Tbilisi architecture is some of the most interesting, beautiful and historic I’ve seen anywhere on Earth. This visual tour of the best buildings in the city will get you inspired to explore Tbilisi!
I think I could walk the streets of Tbilisi all day, every day and never get bored. The architecture is one of the first things visitors notice about the city, and something that is bound to leave a lasting impression. It’s beguiling in the truest sense of the word.
Some sections of Tbilisi are lined with classical European facades, grand enough to rival any Parisian boulevard. But this neat, ordered exterior is an illusion. Tucked away down the alleyways behind buildings is a mash of laundry lines, detached garages, staircases, wine cellars, underpasses and doorways – a hint at the communal, often messy nature of life in inner-city Tbilisi, where many families live under the same roof. In this city, your neighbours are considered to be on the same level (or even higher) than your family. Living in such close quarters and sharing living spaces demands a certain decorum; for example, it’s the height of rudeness and utterly unacceptable to not stop and chat to your neighbour if you see them on the street.
As well as the mechanics of everyday life, Tbilisi’s architecture also alludes to Georgia’s past. Thanks to multiple invasions and a vibrant history of immigration, each of the city’s neighbourhoods is culturally and architecturally distinct: Armenian, Muslim, Jewish (and now, on the horizon over there, Chinese). But there’s a consistent Tbilisi vernacular that flows through the city. It consists of intricately carved overhanging balconies and verandas, communal courtyards, and tightly wound spiral staircases.
It’s amazing that so many of Tbilisi’s cupcake-coloured houses and opulent Art Nouveau mansions survived the Soviet era. But that’s not to say 69-plus years of imposed austerity didn’t leave its mark on the cityscape. During Soviet times, many Georgian families from rural areas were encouraged (or forced) to move to Tbilisi so they could contribute labour and be more easily controlled. Large houses built at the turn of the century were subdivided into smaller apartments to accommodate the influx of families. Almost overnight, mansions went from supporting one household to sheltering multiple families. Everyone wanted their own entrance (and maybe some extra space too) so walls were knocked down, extensions tacked on, doorways added and new staircases constructed. These staircases link to a central courtyard, dominated by vine trellises, rose bushes and a well. Before piping, this would have been the building’s only source of fresh water.

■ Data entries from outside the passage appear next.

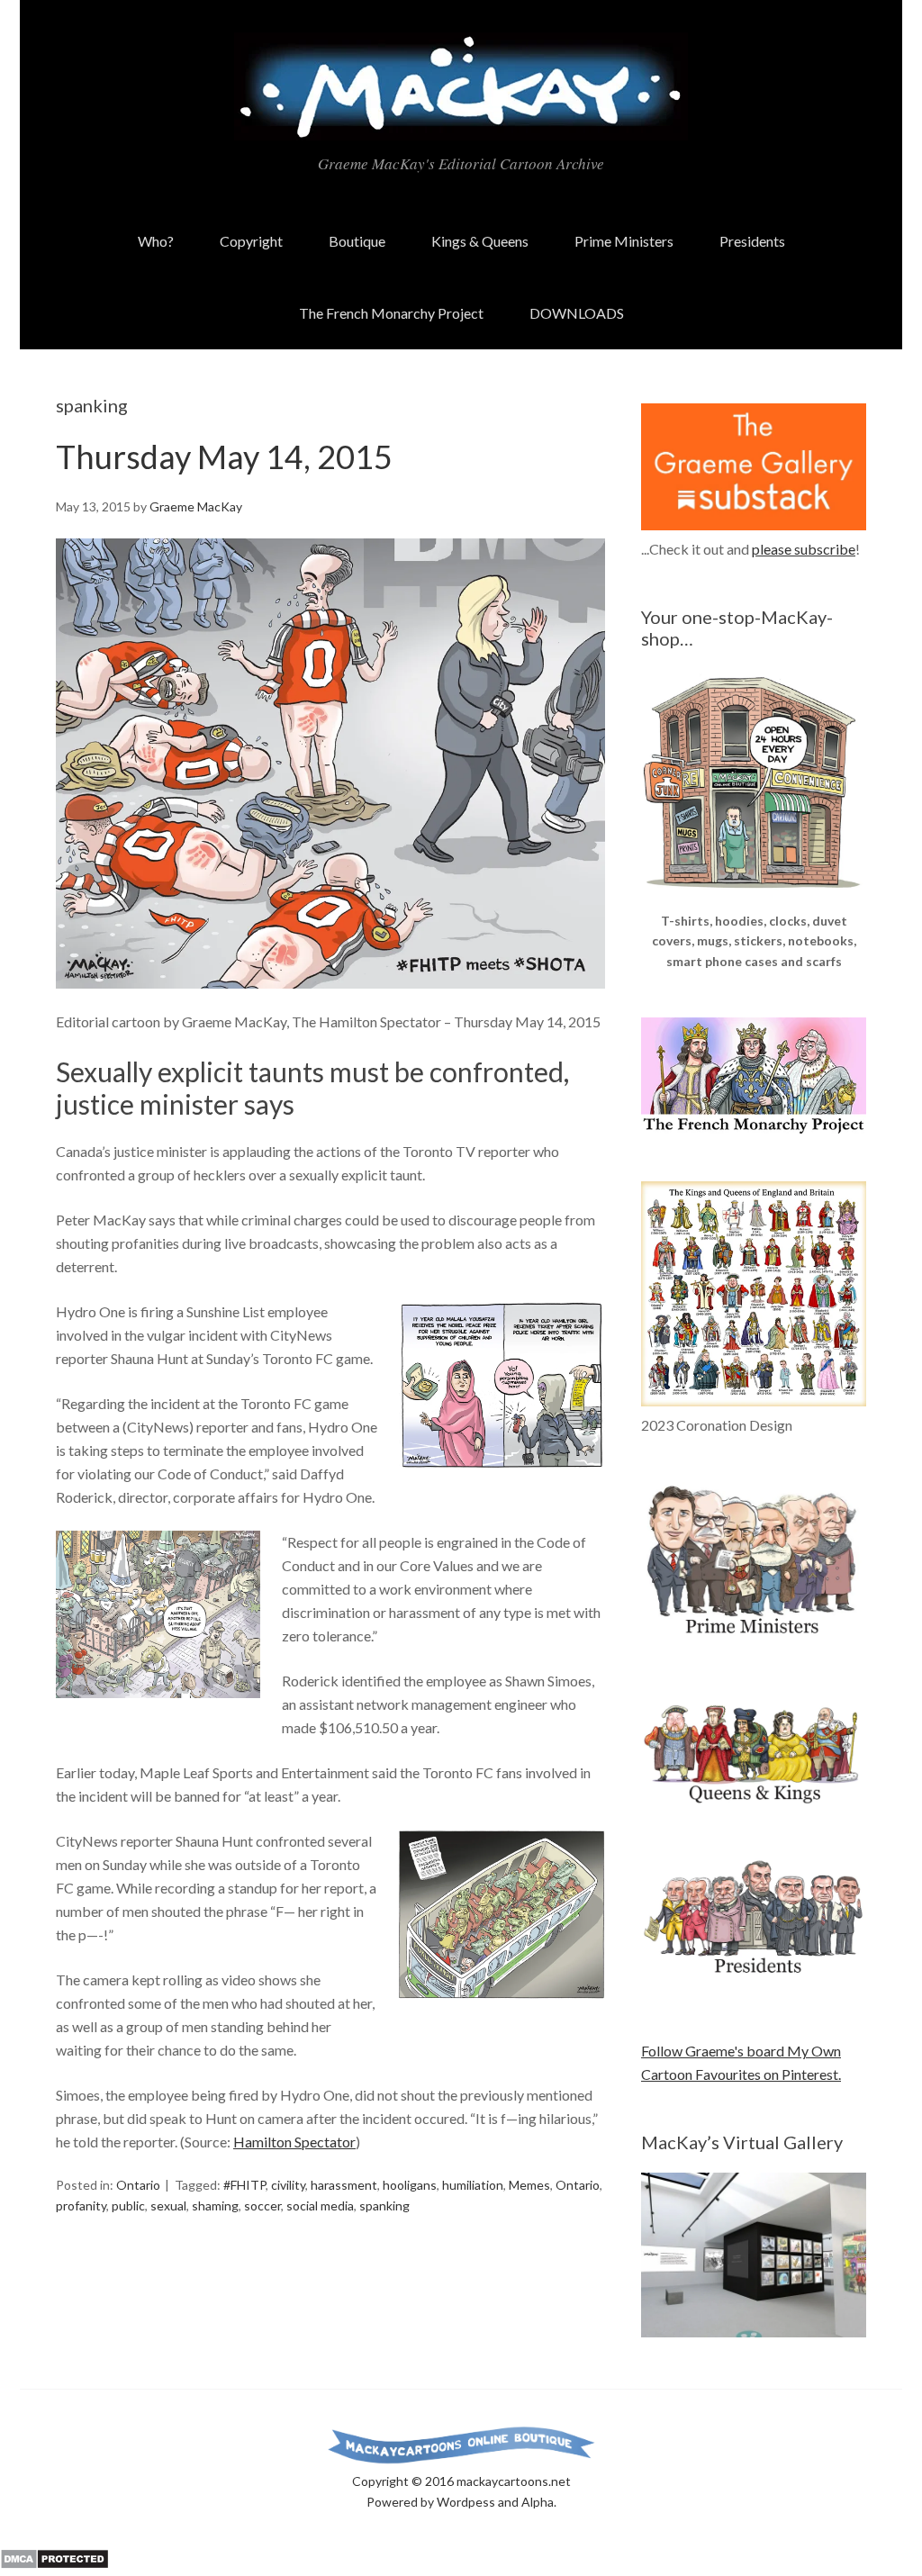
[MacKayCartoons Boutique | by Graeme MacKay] (753, 899)
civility (288, 2184)
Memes (529, 2184)
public (128, 2205)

The houses and apartments we see today on Tbilisi’s residential streets are a bit of a mishmash. Some mansion homes have been faithfully restored; others have been leveled or picked apart to make way for new developments. Many are in disrepair. This undoubtedly adds to their charm, but it’s also a bit of a shame – especially for those buildings that lay dormant, boarded up and unused. One reason why many houses haven’t been restored or redeveloped is that multiple families own the buildings. Any decision to sell or renovate the property would have to be unanimous. Many residents of the older mansions in particular are elderly and understandably reluctant to let go of their slice of property. So, many buildings remain just as they were at the end of the Soviet Union: shambolic but utterly adored; still serving their most basic purpose: to provide shelter.
I wanted to see and learn more about Tbilisi’s residential architecture so I organised a private tour with Tatiana Remneva, a Russian-born expat who has lived in Georgia for four years. Tatiana must get lost a lot because she has scoped out some truly hidden spots. She’s a talented photographer and has an incredible wealth of insider-knowledge about Tbilisi, its neighbourhoods and individual houses (she sometimes meets and talks with property owners). She is also incredibly generous with her time and more than happy to share her favourite finds with tourists like us. I wish there was a Tatiana in every city we visited!